За окном шел дождь, его капли медленно стекали по запотевшему стеклу, подрагивая на стыках стальных вен железнодорожной сети. Плакала глубокая ночь, и барабанный ритм, раздававшийся, казалось, со всех сторон, пел свои признания глухой темноте. Грохот. Повсюду стоял грохот. Рассчитанное на четверых старое неуютное купе, всецело пропахшее сыростью, сейчас словно сжалось до размеров двух сердец, что стучали в нем в такт окружающему шуму. Но вот одно из тихих биений стало выделяться, послышалось учащенное дыхание, а лицо женщины, даже в ночи бросавшееся в глаза бледностью и тонкостью черт, покрылось нервной испариной и слегка заблестело.
Ее звали Кира. Тридцати восьми лет, невысокая и очень худая, с сухой кожей, синеватой на длинных тонких руках и мягкой подтянутой у лица, не образующей, однако, ни единой морщинки или складки, намекавших бы о мимолетности молодости. Хотя Кира обладала некоторой привлекательностью, и, безусловно, способна была расположить малознакомого человека к себе, назвать ее красивой мешала противоречивость облика: взъерошенные в подобие прически темные волосы, острый прямой нос, бледные чуть поджатые губы, неправильной формы брови, и, наконец, маленькие зеленые глаза, единожды посмотрев в которые вы не захотите это повторить, но взгляд запомните надолго – тяжелый, прямой, смелый, будто пронзающий насквозь, он, очевидно, вобрал в себя абсолютно всю печаль, всю любовь, все отчаяние и безмерное одиночество.
Ей снился сон. Посреди огромной светлой комнаты стояло овальное зеркало, накрытое черной тканью. Кира подбежала к нему и, стянув материю, увидела себя да несколько размытых силуэтов людей в белых промокших одеяниях. Только по туманным очертаниям корчащихся от боли лиц она догадалась, что это – ее родители и сестра-близнец, погибшие год назад в одной машине, случайно врезавшейся в мост из-за грозового ливня.
Теперь в дождливую погоду, с наступлением ночи, когда темнота за окном становится такой густой, что, кажется, до нее можно дотронуться, они навещают ее во снах.
Кира проснулась и резко вскочила с постели, с ее лба стекали капельки пота, а глаза широко раскрылись. Она посмотрела в окно. Шел ливень, издалека доносились громовые раскаты. Поезд проезжал какую-то старенькую деревеньку, картинка за стеклом все время менялась.
– Опять не спится? – послышался звонкий женский голос с другой стороны купе.
Кира повернулась и, еле шевеля губами, тихо ответила:
– Опять сестра. Опять я вижу ее глаза, такие холодные – куски льда.
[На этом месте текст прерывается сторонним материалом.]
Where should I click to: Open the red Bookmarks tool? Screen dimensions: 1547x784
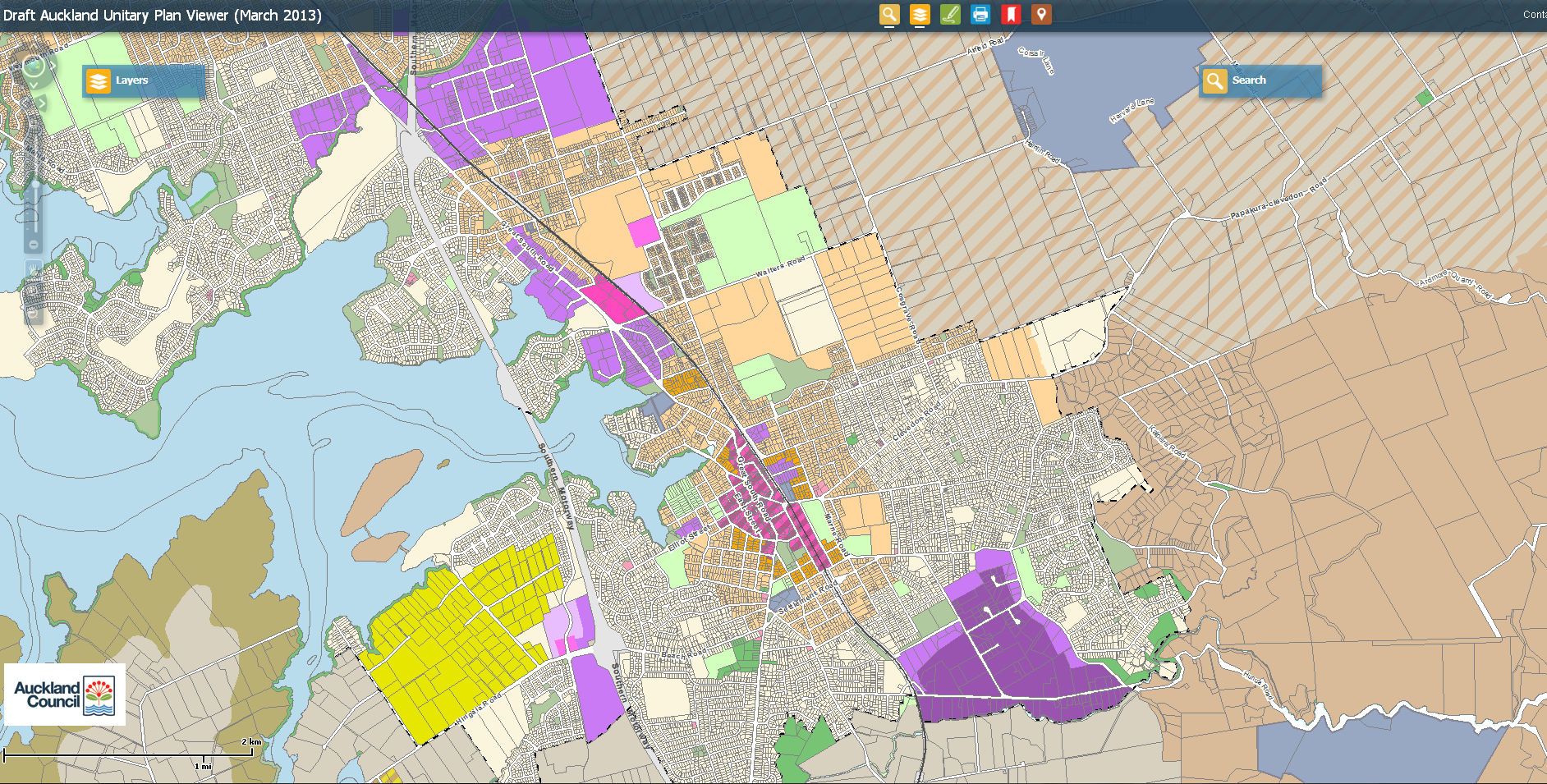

Она потерла предплечья, словно холод охватил и ее саму. Соседка привстала, обнажив красивые ноги, и надела легкие матерчатые тапочки. Затем она слегка подвинулась, и ее окутал нежный пшеничный свет, лившийся в окно от покосившегося фонаря на станции. Лицо этой женщины было строгим и аскетичным и, в тоже время, по-особенному пленительным. Выступающие подтянутые скулы придавали ему форму удлиненного овала, внося некую загадку в утонченный образ, большие карие глаза казались несколько выпученными, на деле же этот эффект создавался за счет игры света и тени, и, как только лицо Офы (так звали женщину) вновь оказалось в полумраке, в глаза вернулись живая бойкость и вдумчивая глубина, ранее отнятые лучистым сиянием. Палево-соломенные волнистые волосы, которые она убирала в казавшуюся тяжелой старомодную прическу, сейчас, после ночного пробуждения, легко развевались от залетавшего в приоткрытое окно ветерка. Этот облик излучал едва уловимое ощущение сиюминутности, обостряющееся при взгляде на фотографию в нашейном кулоне, где Офе едва исполнилось двадцать, и каждая частичка ее тела была наполнена неподдельной и беспокойной радостью, означавшей обыкновенное счастье – просто жить.